Her arrest came a year after Ozturk co-authored an opinion piece in the school's student paper, the Tufts Daily, that criticized Medford, Massachusetts-based Tufts' response to calls by students to divest from companies with ties to Israel and to "acknowledge the Palestinian genocide."
"She is being unlawfully targeted by the Trump administration simply because she co-authored an op-ed calling for Palestinians to have basic human rights," said Mahsa Khanbabai, Ozturk's lawyer, in a statement on Thursday (March 27).
Following Ozturk's arrest, Khanbabai filed a lawsuit late on Tuesday arguing she was unlawfully detained, prompting U.S. District Judge Indira Talwani in Boston that night to order U.S. Immigration and Customs Enforcement to not move Ozturk out of Massachusetts without at least 48 hours notice.
Yet by Wednesday (March 26) night, Ozturk was in Louisiana, despite the court order, Khanbabai said. She said people "should all be horrified at the way DHS abducted Rumeysa in broad daylight. No person, regardless of their citizenship status, should be targeted over their views, especially in support of human rights."
She was arrested as part of the Trump administration's targeting of international students as it seeks to crack down on immigration, including ramping up immigration arrests and sharply restricting border crossings.
U.S. Secretary of State Marco Rubio said on Thursday the State Department may have revoked more than 300 visas and warned that the Trump administration was looking every day for "these lunatics" after Washington this week detained and revoked Ozturk's visa.
"It might be more than 300 at this point. We do it every day. Every time I find one of these lunatics, I take away their visas," Rubio said at a press conference in Guyana, without elaborating on whose visas had been revoked. "At some point, I hope we run out because we've gotten rid of all of them, but we're looking every day for these lunatics that are tearing things up."
The top U.S. diplomat confirmed the State Department revoked Ozturk's visa but did not address details when asked what specific actions Ozturk had taken that merited such a move.

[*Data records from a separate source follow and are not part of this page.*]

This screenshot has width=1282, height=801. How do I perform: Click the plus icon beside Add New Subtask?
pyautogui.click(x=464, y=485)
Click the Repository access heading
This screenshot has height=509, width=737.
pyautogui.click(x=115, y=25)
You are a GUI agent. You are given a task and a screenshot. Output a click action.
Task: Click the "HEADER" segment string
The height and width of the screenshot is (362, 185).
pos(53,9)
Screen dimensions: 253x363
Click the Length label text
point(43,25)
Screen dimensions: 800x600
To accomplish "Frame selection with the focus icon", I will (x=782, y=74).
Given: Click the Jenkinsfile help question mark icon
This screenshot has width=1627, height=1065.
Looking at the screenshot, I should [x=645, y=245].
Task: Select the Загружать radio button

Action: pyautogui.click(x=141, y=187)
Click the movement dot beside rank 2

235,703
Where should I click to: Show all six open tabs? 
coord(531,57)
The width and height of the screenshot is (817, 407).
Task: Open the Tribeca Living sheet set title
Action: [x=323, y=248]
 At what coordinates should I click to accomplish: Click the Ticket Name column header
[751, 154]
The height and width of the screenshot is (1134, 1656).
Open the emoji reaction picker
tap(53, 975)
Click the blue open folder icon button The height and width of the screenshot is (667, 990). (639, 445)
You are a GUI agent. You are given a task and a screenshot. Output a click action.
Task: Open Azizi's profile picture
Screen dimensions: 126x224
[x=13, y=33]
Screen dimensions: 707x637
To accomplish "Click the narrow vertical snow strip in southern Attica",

Rubio said if a person applies "for a visa to enter the United States and be a student and you tell us that the reason why you're coming to the United States is not just because you want to write op-eds, but because you want to participate in movements that are involved in doing things like vandalizing universities, harassing students, taking over buildings, creating a ruckus, we're not going to give you a visa."